A Chinese pot made from rare Zikan wood sold for £150,000 ($207,000) at Sworders auction house in England during a special Chinese Asian Arts Sale. The woman who owed the pot had used it as doorstop for the last 40 years. (Photo: Sworders Fine Art Auctioneers)
Quick, go check your doorstops.
A woman in Hertfordshire, England, is happy she decided to see what that old, carved-wood Chinese pot was worth. You know, the one she has been using to prop open a door in her cottage for the last 40 years? See, she needed to buy a new car and was tapped out.
She hoped that she might be able to squeeze a few thousand pounds out of the old thing, so she took it to be valued. It was appraised at £20,000—nice enough—but it ended up selling for £150,000 ($207,000) at Sworders auction house during a special Chinese Asian Arts Sale.
The woman, who is in her 50s and is remaining nameless for the time being, followed the auction on a computer. She told the Daily Telegraph she was “stunned” and “lost for words” when the gavel finally fell.
The woman had inherited the pot from her father, who had bought it from an antique shop years ago when Chinese works could be had for relatively low prices.

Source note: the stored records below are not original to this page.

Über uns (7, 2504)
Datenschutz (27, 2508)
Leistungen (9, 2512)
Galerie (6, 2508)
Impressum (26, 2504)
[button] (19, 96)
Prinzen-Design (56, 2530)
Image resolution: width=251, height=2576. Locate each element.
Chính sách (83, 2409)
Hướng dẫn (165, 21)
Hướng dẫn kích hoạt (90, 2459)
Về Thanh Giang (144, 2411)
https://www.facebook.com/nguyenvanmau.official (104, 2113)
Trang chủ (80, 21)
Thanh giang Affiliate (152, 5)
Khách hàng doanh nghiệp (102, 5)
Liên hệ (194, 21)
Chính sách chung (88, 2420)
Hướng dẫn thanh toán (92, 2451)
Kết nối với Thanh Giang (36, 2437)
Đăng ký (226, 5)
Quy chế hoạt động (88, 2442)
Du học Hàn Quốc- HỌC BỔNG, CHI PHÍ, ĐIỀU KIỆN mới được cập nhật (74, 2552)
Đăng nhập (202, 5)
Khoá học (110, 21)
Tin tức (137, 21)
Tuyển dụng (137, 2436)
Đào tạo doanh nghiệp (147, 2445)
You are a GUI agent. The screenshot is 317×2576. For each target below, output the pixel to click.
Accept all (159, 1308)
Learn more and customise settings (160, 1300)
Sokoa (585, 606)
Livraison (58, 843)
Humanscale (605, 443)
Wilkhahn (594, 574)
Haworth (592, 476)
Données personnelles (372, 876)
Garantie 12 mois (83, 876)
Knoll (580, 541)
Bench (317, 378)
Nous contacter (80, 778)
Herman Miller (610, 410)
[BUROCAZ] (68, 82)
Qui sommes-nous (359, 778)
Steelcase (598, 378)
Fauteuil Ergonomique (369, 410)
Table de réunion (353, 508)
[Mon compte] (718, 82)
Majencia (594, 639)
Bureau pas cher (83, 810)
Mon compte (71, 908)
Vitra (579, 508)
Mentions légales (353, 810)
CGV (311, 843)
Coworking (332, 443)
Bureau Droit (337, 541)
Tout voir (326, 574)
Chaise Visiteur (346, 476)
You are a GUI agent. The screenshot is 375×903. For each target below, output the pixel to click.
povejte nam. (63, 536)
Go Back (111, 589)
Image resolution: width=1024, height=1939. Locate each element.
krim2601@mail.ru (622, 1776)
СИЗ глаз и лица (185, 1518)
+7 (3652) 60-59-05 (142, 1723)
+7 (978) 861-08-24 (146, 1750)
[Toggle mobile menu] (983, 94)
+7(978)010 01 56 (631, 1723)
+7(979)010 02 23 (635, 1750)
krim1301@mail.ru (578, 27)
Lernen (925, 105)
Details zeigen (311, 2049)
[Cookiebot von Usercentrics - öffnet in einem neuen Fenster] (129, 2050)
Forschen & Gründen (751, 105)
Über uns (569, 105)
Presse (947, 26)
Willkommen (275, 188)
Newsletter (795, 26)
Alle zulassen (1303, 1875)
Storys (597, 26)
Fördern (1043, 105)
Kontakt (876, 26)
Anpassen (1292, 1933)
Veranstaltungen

This rare blue and white moonflask dating to the Ming Dynasty was being used as a doorstop in a Long Island home. It sold for $1.3 million at Sotheby’s in 2012. (Photo: Sotheby’s)
It turns out that the thing was likely more than 200 years old, give or take, and made from rare Zikan wood. It depicts “The Hundred Boys,” a well-known Chinese folk tale. The carved boys that encircle the bowl are acting just like boys, as they are depicted as setting off fire crackers, playing drums, blowing horns and, of course, chasing bats.
Guy Schooling, an auctioneer at Sworders, was quoted in the Telegraph saying that “although it was used as a doorstop, she could see it was quite a nice thing and decided to get it valued.”
It is believed that pot could have been used as a brush pot to hold calligraphy pens, but because of its large size, no one is certain what it was used for.
This is not the first time a doorstop of obvious Chinese origin ended up being auctioned for an astronomical price. A blue and white vase from the Ming Dynasty that was used as a doorstop in a home in Long Island, N.Y., sold for $1.3 million at Sotheby’s in September of 2012. The moonflask from the Yongle Period had a flattened, circular body and is described as well-painted in inky tones of cobalt blue, making it the perfect shape to keep that hallway door from blowing closed.